Iba directo a su destino, a velocidad de 4 nudos. Nosotros lo acompañábamos con un trote furioso mientras lo despedíamos hacia su aventura. Contentos por haber logrado semejante hazaña. De mantener a flote nuestro barco.
Recuerdo cuando empezamos a armarlo con esa hoja gloria, arrancada de un cuaderno de matemáticas. Entre cuentas y cuentas, escribimos nuestros nombres. Estaba Hugo, Leandro, Mariana y yo. El que agarro la hoja fue Hugo y empezó a doblarla. Nosotros sabiendo su experiencia en el arte del armado de barcos, fuimos testigos de aquel evento. Después de algunos minutos, levanto con sus flacas manos, la obra terminada. Al costado de cada una de las velas, ese triangulo de papel que sobresalía, estaban nuestros nombres. Nosotros contentos aplaudimos.
Fuimos hasta la esquina y divisamos una corriente de agua que estaba naciendo. Justo a unos 10 metros del cruce de las calles, un manantial de agua era vertido por un chalet verde. Nos acostamos en la vereda, justo con nuestra cabeza que sobresalía del cordón, mirando hacia abajo. El flequillo de Leandro casi tocaba ese rio que según los estudiosos, tenía un grado 4 de complejidad. Con una extrema concentración, agarre el barco de su vela, con mis dedos índice y pulgar que tiritaban nerviosamente mientras lo bajaba lentamente el barco hasta colocarlo en posición de arranque. Su base apenas tocaba el agua y ya se oían esos motores imaginarios que evidenciaban una pronta partida.
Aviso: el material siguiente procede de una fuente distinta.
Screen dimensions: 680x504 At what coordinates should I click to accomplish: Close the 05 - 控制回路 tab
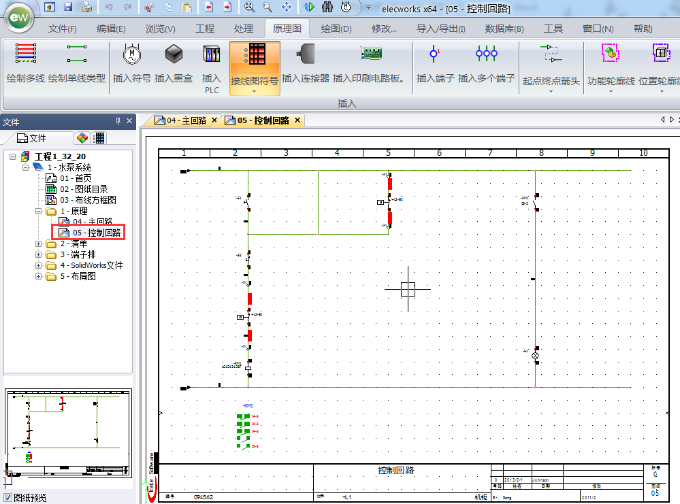[297, 121]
Abrí mi mano, deje el barco sin resistencia y raudamente salió hacia latitud desconocida, mientras nosotros emprendimos nuestra caminata rápida, para acompañar a nuestro barco de papel. Con él, nuestros sueños de grandeza. Varias cuadras acompañamos su recorrido hasta que el destino y un par de hojas, cambio su destino y se fue por la alcantarilla.
Hoy mucho tiempo después, estamos seguros, que sigue recorriendo los ríos subterráneos de la ciudad, llevando nuestros nombres en la vela y también, nuestros sueños.